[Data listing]
+--

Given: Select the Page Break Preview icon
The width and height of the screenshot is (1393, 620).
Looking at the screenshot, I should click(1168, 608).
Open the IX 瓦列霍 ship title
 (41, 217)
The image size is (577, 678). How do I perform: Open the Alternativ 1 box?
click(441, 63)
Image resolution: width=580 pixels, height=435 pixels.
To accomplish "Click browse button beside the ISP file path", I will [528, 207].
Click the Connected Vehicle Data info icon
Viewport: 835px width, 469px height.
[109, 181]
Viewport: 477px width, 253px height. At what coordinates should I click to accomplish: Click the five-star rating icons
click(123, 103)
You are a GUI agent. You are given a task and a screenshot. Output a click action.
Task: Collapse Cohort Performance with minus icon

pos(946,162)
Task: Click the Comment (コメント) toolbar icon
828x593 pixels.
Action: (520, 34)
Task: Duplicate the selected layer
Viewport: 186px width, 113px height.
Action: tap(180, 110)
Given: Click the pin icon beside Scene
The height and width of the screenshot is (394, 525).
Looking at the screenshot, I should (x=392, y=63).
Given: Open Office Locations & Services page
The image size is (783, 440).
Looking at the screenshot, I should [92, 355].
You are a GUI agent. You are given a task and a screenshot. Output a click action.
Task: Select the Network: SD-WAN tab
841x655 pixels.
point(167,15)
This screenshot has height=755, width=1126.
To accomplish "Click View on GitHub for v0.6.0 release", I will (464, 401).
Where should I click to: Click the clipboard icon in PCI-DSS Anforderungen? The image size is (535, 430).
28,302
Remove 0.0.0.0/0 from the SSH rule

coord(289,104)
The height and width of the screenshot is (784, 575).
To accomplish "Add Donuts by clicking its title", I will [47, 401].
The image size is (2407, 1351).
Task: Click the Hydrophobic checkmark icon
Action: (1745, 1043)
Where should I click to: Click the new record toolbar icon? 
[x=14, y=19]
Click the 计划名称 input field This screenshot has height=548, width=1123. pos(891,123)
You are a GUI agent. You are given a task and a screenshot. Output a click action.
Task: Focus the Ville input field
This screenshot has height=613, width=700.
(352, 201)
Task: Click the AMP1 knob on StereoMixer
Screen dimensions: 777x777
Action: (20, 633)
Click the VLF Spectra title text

+--

Please rewrite the records above as a JSON list of strings, one string per line and no blank lines. Begin at the first line of the records and stop after the line that contains "pos(946,162)".

[
  "Given: Select the Page Break Preview icon",
  "The width and height of the screenshot is (1393, 620).",
  "Looking at the screenshot, I should click(1168, 608).",
  "Open the IX 瓦列霍 ship title",
  " (41, 217)",
  "The image size is (577, 678). How do I perform: Open the Alternativ 1 box?",
  "click(441, 63)",
  "Image resolution: width=580 pixels, height=435 pixels.",
  "To accomplish \"Click browse button beside the ISP file path\", I will [528, 207].",
  "Click the Connected Vehicle Data info icon",
  "Viewport: 835px width, 469px height.",
  "[109, 181]",
  "Viewport: 477px width, 253px height. At what coordinates should I click to accomplish: Click the five-star rating icons",
  "click(123, 103)",
  "You are a GUI agent. You are given a task and a screenshot. Output a click action.",
  "Task: Collapse Cohort Performance with minus icon",
  "pos(946,162)"
]